Information shown >>
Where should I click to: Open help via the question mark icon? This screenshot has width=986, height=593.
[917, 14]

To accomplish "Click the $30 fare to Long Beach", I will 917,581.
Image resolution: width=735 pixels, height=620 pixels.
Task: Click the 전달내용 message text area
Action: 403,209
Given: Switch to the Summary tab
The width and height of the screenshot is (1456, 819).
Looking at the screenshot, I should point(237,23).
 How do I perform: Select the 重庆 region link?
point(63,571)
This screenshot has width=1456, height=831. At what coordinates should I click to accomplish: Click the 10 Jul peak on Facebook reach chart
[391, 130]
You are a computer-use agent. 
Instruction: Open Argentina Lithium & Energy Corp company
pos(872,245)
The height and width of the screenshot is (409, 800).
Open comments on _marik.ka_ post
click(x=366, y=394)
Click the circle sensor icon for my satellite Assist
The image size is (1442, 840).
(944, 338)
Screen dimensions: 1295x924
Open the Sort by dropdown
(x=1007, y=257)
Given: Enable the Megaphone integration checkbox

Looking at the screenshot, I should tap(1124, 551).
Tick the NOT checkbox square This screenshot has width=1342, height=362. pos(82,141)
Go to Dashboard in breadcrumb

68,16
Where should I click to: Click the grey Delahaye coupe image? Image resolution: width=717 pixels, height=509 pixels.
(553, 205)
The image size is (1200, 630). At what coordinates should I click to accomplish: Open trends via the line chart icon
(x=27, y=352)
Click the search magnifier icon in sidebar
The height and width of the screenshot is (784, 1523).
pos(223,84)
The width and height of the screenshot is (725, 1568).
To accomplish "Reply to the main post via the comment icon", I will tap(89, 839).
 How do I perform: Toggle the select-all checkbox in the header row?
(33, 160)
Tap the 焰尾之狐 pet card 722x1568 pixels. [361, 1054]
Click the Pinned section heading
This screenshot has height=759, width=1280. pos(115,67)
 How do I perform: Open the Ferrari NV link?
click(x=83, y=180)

What is needed >> Render each line of the records above as a JSON list of strings, with one string per line and blank lines omitted.

Final result >>
[
  "Where should I click to: Open help via the question mark icon? This screenshot has width=986, height=593.",
  "[917, 14]",
  "To accomplish \"Click the $30 fare to Long Beach\", I will 917,581.",
  "Image resolution: width=735 pixels, height=620 pixels.",
  "Task: Click the 전달내용 message text area",
  "Action: 403,209",
  "Given: Switch to the Summary tab",
  "The width and height of the screenshot is (1456, 819).",
  "Looking at the screenshot, I should point(237,23).",
  " How do I perform: Select the 重庆 region link?",
  "point(63,571)",
  "This screenshot has width=1456, height=831. At what coordinates should I click to accomplish: Click the 10 Jul peak on Facebook reach chart",
  "[391, 130]",
  "You are a computer-use agent. ",
  "Instruction: Open Argentina Lithium & Energy Corp company",
  "pos(872,245)",
  "The height and width of the screenshot is (409, 800).",
  "Open comments on _marik.ka_ post",
  "click(x=366, y=394)",
  "Click the circle sensor icon for my satellite Assist",
  "The image size is (1442, 840).",
  "(944, 338)",
  "Screen dimensions: 1295x924",
  "Open the Sort by dropdown",
  "(x=1007, y=257)",
  "Given: Enable the Megaphone integration checkbox",
  "Looking at the screenshot, I should tap(1124, 551).",
  "Tick the NOT checkbox square This screenshot has width=1342, height=362. pos(82,141)",
  "Go to Dashboard in breadcrumb",
  "68,16",
  "Where should I click to: Click the grey Delahaye coupe image? Image resolution: width=717 pixels, height=509 pixels.",
  "(553, 205)",
  "The image size is (1200, 630). At what coordinates should I click to accomplish: Open trends via the line chart icon",
  "(x=27, y=352)",
  "Click the search magnifier icon in sidebar",
  "The height and width of the screenshot is (784, 1523).",
  "pos(223,84)",
  "The width and height of the screenshot is (725, 1568).",
  "To accomplish \"Reply to the main post via the comment icon\", I will tap(89, 839).",
  " How do I perform: Toggle the select-all checkbox in the header row?",
  "(33, 160)",
  "Tap the 焰尾之狐 pet card 722x1568 pixels. [361, 1054]",
  "Click the Pinned section heading",
  "This screenshot has height=759, width=1280. pos(115,67)",
  " How do I perform: Open the Ferrari NV link?",
  "click(x=83, y=180)"
]